#### [Selected excerpt]
— Start —

# Imperial Guard: Cadian or Catachan?



## xMultiArcesx (Dec 23, 2013)

Hi, I have recently decided to start, yet another, 40k army. After looking I have decided to pick Imperial Guard and I cannot decide: cadian or catachan. Could you tell me what is better for what to help me come to a conclusion? Thx


----------



## Mokuren (Mar 29, 2011)

There is no mechanical difference whatsoever under the current rules, so it all depends on your aesthetic preferences.

However, there is a rumour that everything but cadians are going to be cut from GW's line, so you might not ever see catachans any more within a couple months. Keep in mind these are rumours so take a dive into your closest salt lake, have a nice salt swim, dry yourself with your salt towel and have a good salt breakfast after a salt shower before jumping to conclusions.


----------



## xMultiArcesx (Dec 23, 2013)

What is their lore I would like to know before deciding?


----------



## venomlust (Feb 9, 2010)

http://wh40k.lexicanum.com/wiki/Catachan_Jungle_Fighters#.UuvCCRBdV1A

http://warhammer40k.wikia.com/wiki/Cadia

I think the Catachans have more character, but their models are pretty goofy looking.

— End —

#### [Data supplied]

— Start —

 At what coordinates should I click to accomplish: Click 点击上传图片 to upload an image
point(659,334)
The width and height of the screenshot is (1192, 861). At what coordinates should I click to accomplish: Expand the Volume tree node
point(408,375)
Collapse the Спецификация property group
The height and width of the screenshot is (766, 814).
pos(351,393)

— End —

#### [Directions]
A - In the Imperial Guard forum thread, what mechanical difference between Cadians and Catachans exists under the current rules?
B - Resume the Imperial Guard forum thread after its final post.

#### [Exercise answers]
A - None; the choice depends only on aesthetic preference.

B -
----------



## Stormxlr (Sep 11, 2013)

If you want personal input go with catachan, those guys are badass buff dudes who live in a jungle deathworld. 
If you seen the first predator movie catachans are basicly those marines =). I read somewhere that Catachan regiments actually were based of US Viet soldiers and predator movie.


----------



## Veteran Sergeant (May 17, 2012)

venomlust said:


> http://wh40k.lexicanum.com/wiki/Catachan_Jungle_Fighters#.UuvCCRBdV1A
> 
> http://warhammer40k.wikia.com/wiki/Cadia
> 
> I think the Catachans have more character, but their models are pretty goofy looking.


I'll go one step further and say that the Catachans are one of _the worst_ looking model ranges in 40K. I'm not a huge fan of the Cadians, since they are too chunky and their weapons are only bested by the Tau in being horrendously oversized. But the Catachans are just awful, awful models all around. They serve no purpose than to have their legs re-purposed for conversion with alternate torsos, arms and head, and then _only_ if you're concerned about retaining GW parts for tournament purposes.


----------



## The Irish Commissar (Jan 31, 2012)

I didnt find anything wrong with catachans really. I use them as penal legion in my army along with heavy weapons teams as I have a couple of old catachan models on the heavy weapons with the wheels. Love them guys


----------



## Bindi Baji (Apr 23, 2009)

The Irish Commissar said:


> I didnt find anything wrong with catachans really. I use them as penal legion in my army


That's the same way I use Catachans, 
bearing in mind my Guard are an ice based army I should probably paint nipples on them..............


----------



## The Irish Commissar (Jan 31, 2012)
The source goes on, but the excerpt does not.